Brighter isn't always better. A flashlight that's too bright can wake your sleeping partner, create so much glare that a page is hard to read or make it hard to adjust your vision back to the dark. The most flexible (and expensive) flashlights let you select from among several levels of light. Lower light levels (7 to 9 lumens) are better for closeup tasks and night walks, while higher levels let you see much further. Intermediate levels (about 45 lumens) are good for changing a tire or cooking a meal. As a rough comparison, the familiar MagLite 2D flashlight (*Est. $20) averages 36 lumens -- with a Xenon bulb that's brighter than a cheaper 2D flashlight. A flashlight that provides 80 lumens, comparable to a MagLite 3D (*Est. $22), is bright enough to temporarily blind someone close to you, and some flashlights provide even brighter strobe lights to summon rescuers.
Not all flashlight manufacturers specify the lumens, and measurement methods vary even among those that do. Furthermore, two flashlights that put out the same light in lumens may concentrate that light in totally different ways -- with one throwing a small spotlight beam a long distance and another spreading the light more for closeup or intermediate tasks.
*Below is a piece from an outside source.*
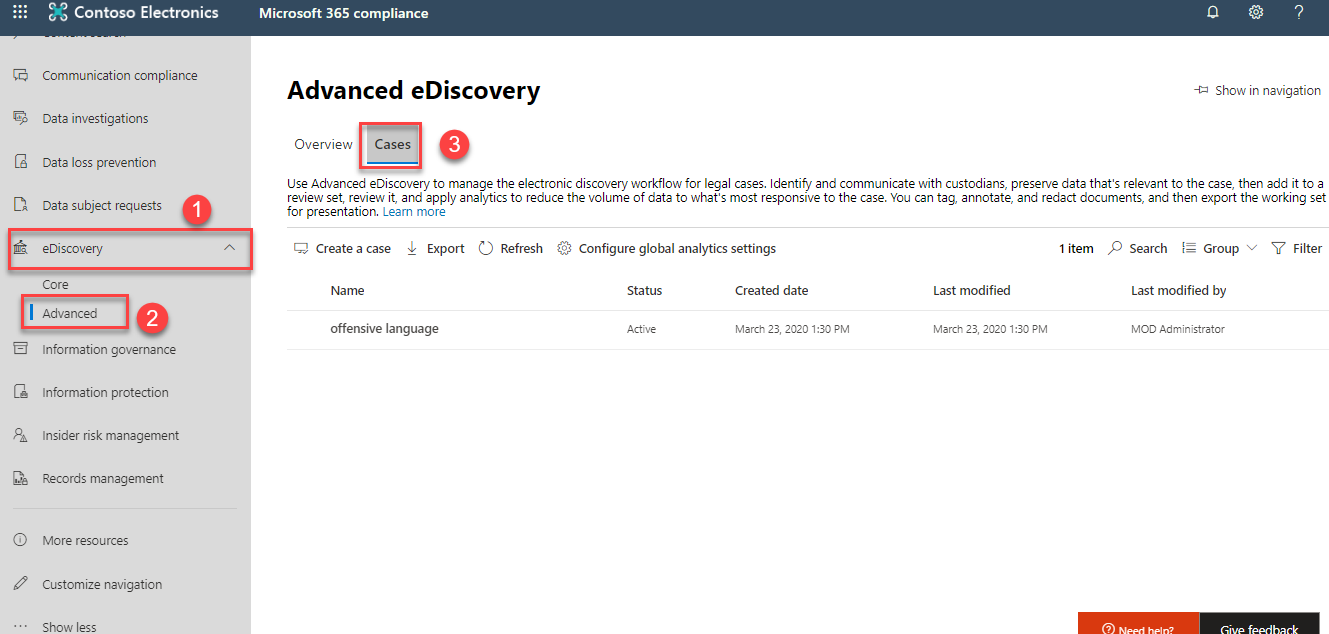This screenshot has width=1329, height=634.
Task: Sort by the Created date column header
Action: coord(771,291)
Also, the quality of the circle of light varies -- smoothly graduated or with dim spots, rings or other unevenness.
As if this weren't complicated enough, brightness varies over time -- not only gradually as batteries fade, but also within a few seconds of turning some flashlights on. Minimizing this dimming is one major reason some flashlights cost much more than others. It requires more than a top-quality LED -- it also needs digital technology, which adds to the price.